What are the ingredients for successful Gyspy and Traveller sites?

13/12/2016


As a new report highlights the importance of providing sites for the estimated 150,000 members of the Gypsy and Traveller population, senior policy advisor John Perry explores what it takes to provide sites which work.

Last month came a reminder about what was claimed five years ago to be Britain’s biggest unauthorised Traveller encampment, when the local authority announced plans to redevelop the legal site that still exists at Dale Farm in Basildon. But protracted disputes like this are unnecessary and their costs could be avoided if we start working to make sure the 150,000 Gypsies and Travellers in Britain have somewhere decent to live – a new report argues.

Managing and delivering Gypsy and Traveller sites: negotiating conflict, by Jo Richardson and Janie Codona MBE, is published by CIH on behalf of JRF and De Montfort University.
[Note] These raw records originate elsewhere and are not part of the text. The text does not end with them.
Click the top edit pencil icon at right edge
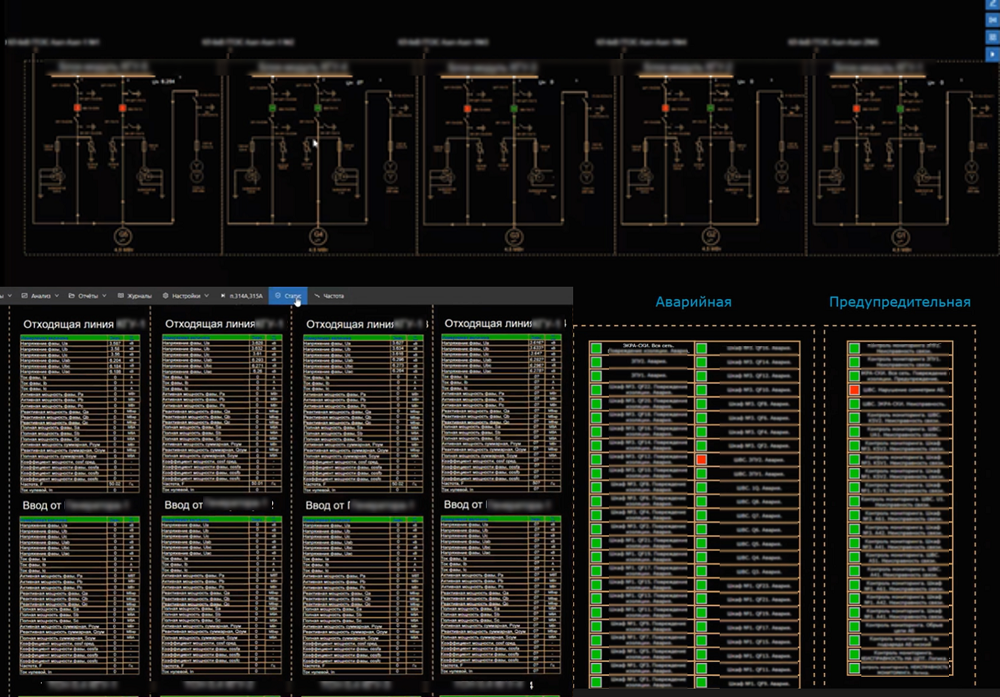The width and height of the screenshot is (1000, 697). click(x=993, y=6)
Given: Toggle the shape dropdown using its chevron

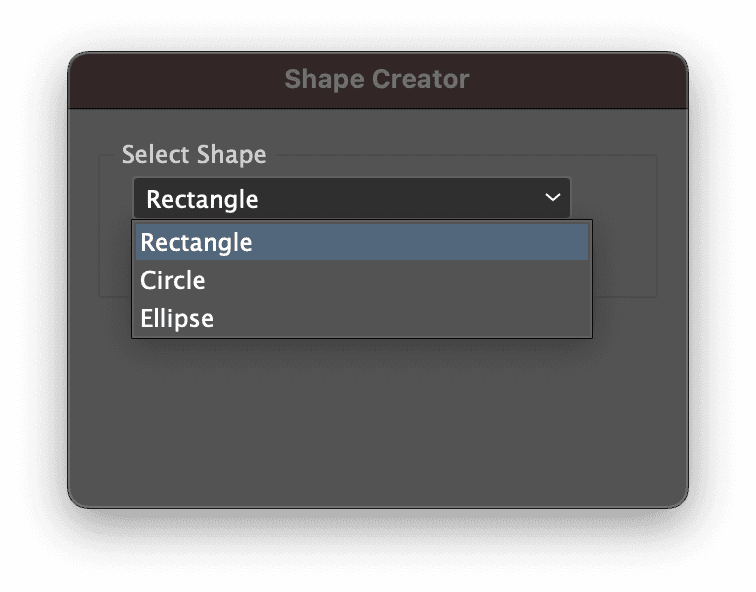Looking at the screenshot, I should [553, 197].
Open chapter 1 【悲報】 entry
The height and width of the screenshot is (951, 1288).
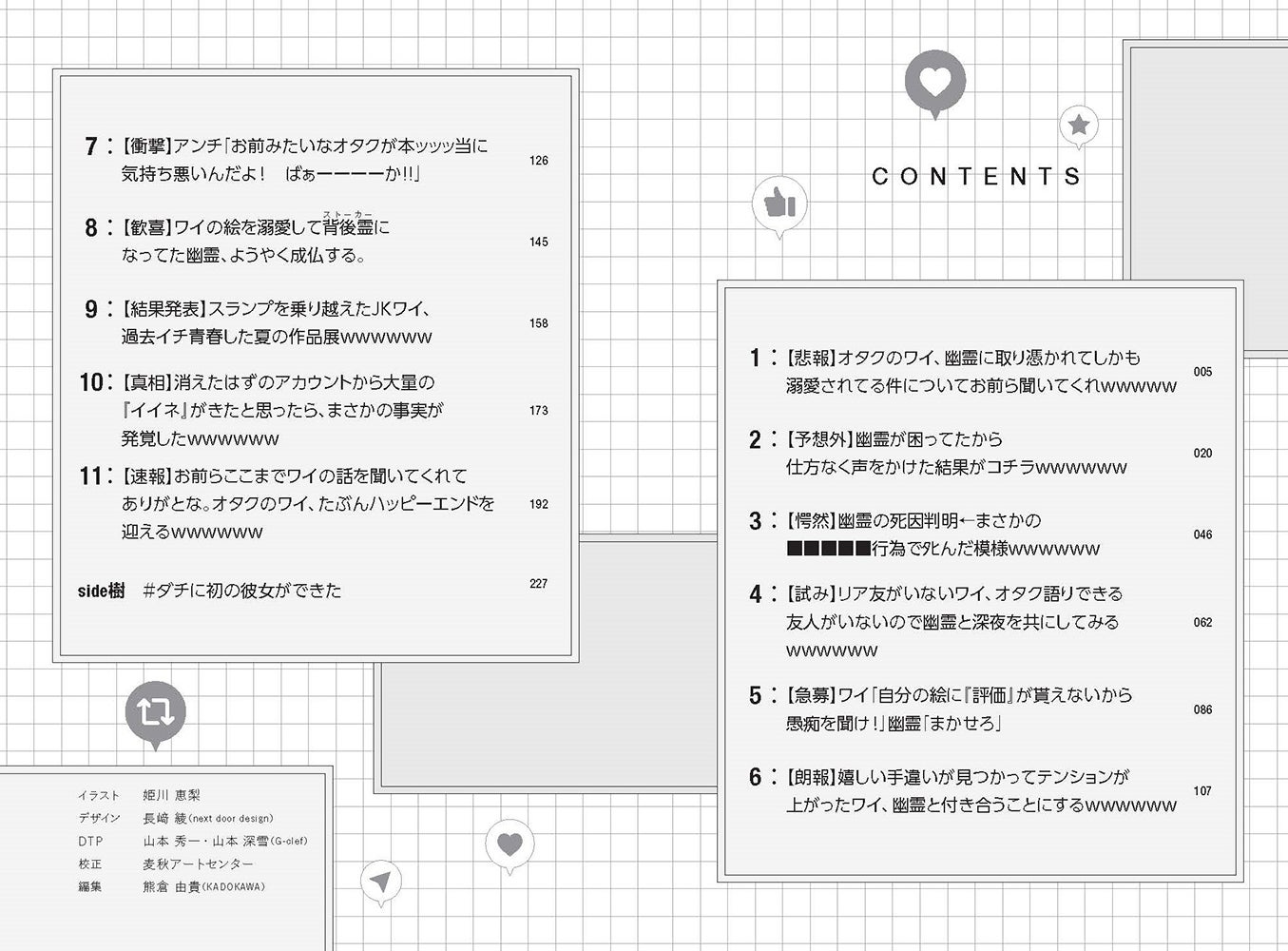point(979,372)
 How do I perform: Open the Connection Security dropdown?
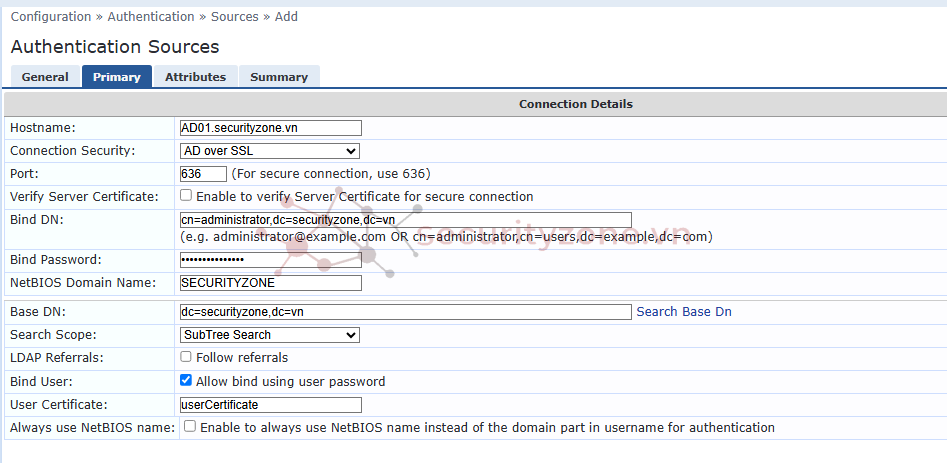click(x=269, y=151)
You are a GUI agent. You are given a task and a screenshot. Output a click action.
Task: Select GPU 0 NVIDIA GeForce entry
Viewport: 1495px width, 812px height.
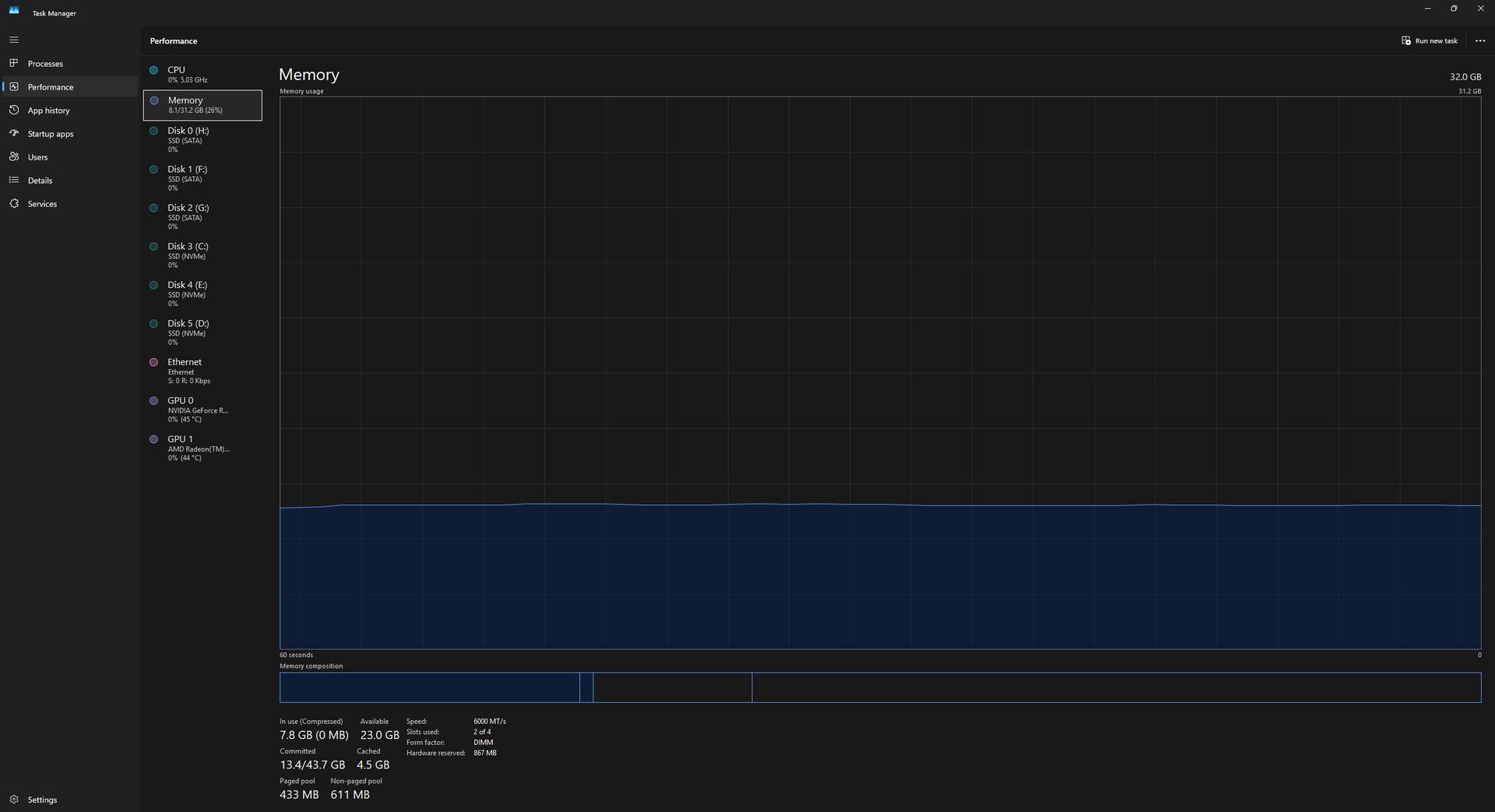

Its central argument is that conflict about where Gypsies and Travellers live is not only avoidable but that providing attractive sites is actually cost-effective, and that it should be an essential part of housing provision in an area.

The report is far from being a polemic on behalf of Gypsies and Travellers, however. Instead it takes a practical look at how sites currently operate across the UK and (partially) Ireland, identifying what works and what doesn’t. It shows that some councils have grasped the nettle by providing attractive, well-run sites where residents are engaged and neighbours have been consulted. At the other extreme, some pretend the issue is not there or will go away. They are the ones that tend to end up fighting lengthy and usually fruitless enforcement actions. In the middle, the majority of councils tick along, often having some authorised sites but not necessarily managing them well. As a result of insufficient action by government at both national and local levels, the authors argue that real housing need persists, and that it would ‘be difficult to find any other ethnic minority group in this country with such large numbers that are effectively homeless: Gypsies and Travellers are among the most excluded groups in British society’.

What’s to be done? The bulk of the report switches from negative to positive by highlighting examples of excellence and showing the lessons that can be derived from day-to-day practice in local authorities and housing associations that are running sites. The best examples – places like County Durham are singled out for praise – show how gypsies and travellers can work with providers to meet their accommodation needs and live happily alongside neighbouring housing areas.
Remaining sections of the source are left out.